« Nous ne pouvons pas accepter qu’un africain sur trois souffre de la faim. La bataille mondiale contre l’insécurité alimentaire doit être gagnée en Afrique », a déclaré le ministre marocain de l’Agriculture Aziz Akhnouch lors de son discours d’ouverture du 4ème Forum Afrique Développement. L’agriculture serait-elle le prochain moteur de la croissance en Afrique ?
La voix plaçant l’agriculture au cœur du développement économique du continent se fait de plus en plus entendre. Le vice-président de la Banque Mondiale pour l’Afrique, Makhtar Diop, a récemment annoncé que les deux priorités de son institution étaient l’énergie et l’agriculture. Même son de cloche à la Banque africaine de développement où son président Akinwumi Adesina a placé l’agriculture dans les cinq grandes priorités de son mandat.
Sauf que pour réussir ces défis, il est impératif de « changer de braquer ». Akinwumi Adesina ne le sait que trop bien en tant qu’ancien ministre de l’Agriculture au Nigéria. Désormais il faut traiter la question agricole à une échelle globale et non plus sur de petits périmètres, où les changements ne sont que peu visibles et paraissent inefficaces. Pour cela, les besoins de financement sont colossaux et un soutien du secteur privé, par le biais de fonds de pension et souverains, est aujourd’hui indispensable.
Cette stratégie de développement massif devrait encourager l’arrivée de mastodontes agro-industrielles, seuls capables d’investir plusieurs millions de dollars sur des projets agricoles. Bien évidemment, les petites structures ne sont pas oubliées, l’objectif étant que ces dernières profitent des retombées provoquées par les plus grands entrepreneurs pour agir au niveau local. Attention toutefois à ne pas répéter les erreurs du passé. L’Université d’East Anglia vient de publier une étude affirmant que les politiques agricoles menées dans les années 1960-1970 pour réduire la pauvreté en Afrique subsaharienne avaient, au contraire, accrues la précarité de la très grande majorité des agriculteurs.
Le projet gabonais GRAINE bientôt reproduit sur tout le continent ?

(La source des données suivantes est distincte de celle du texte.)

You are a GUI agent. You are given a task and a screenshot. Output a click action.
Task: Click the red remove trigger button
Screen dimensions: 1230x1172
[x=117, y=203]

Principal défi à relever, celui des terres agricoles disponibles La Banque africaine de développement souhaite mettre en place des agropoles. Problème : il faudra leur trouver de la place alors que le foncier reste le grand problème de l’Afrique. Heureusement des initiatives viennent redonner de l’espoir pour la filière agricole.
Symbole de cette nouvelle agriculture en Afrique, le projet Gabonaise des Réalisations Agricoles et Initiatives des Nationaux Engagés (Graine) est appelé à être reproduit dans d’autres États. Ardemment souhaité par le président Ali Bongo, qui a annoncé une avance de 100 000 francs cfa par mois à tout membre rejoignant ce programme, Graine accompagne à la création de coopératives agricoles. Et les premiers effets se font déjà sentir. L’Organisation des Nations Unies pour l’alimentation et l’agriculture (FAO) s’est d’ailleurs engagé à accompagner le Gabon pour la formation des agriculteurs. Pour le directeur du cabinet présidentiel gabonais, Maixent Accrombessi, il s’agit aujourd’hui d’en finir avec l’idée que la croissance d’un pays doit passer par « la destruction du capital naturel ». L’objectif est maintenant de faire tâche d’huile.
Parce que si l’agriculture doit passer la vitesse supérieure, c’est que le temps presse. Comme l’a rappelé Aziz Akhnouch, la sécurité alimentaire n’est toujours pas assurée sur le continent africain. A cela se cumule une nécessité de s’adapter aux changements climatiques. Si l’Afrique est le continent qui pollue le moins, c’est malheureusement celui qui souffre le plus des dérèglements climatiques : sécheresses, épidémies, inondations. Le monde agricole doit donc aussi apprendre à s’adapter, notamment au travers de nouvelles méthodes de production.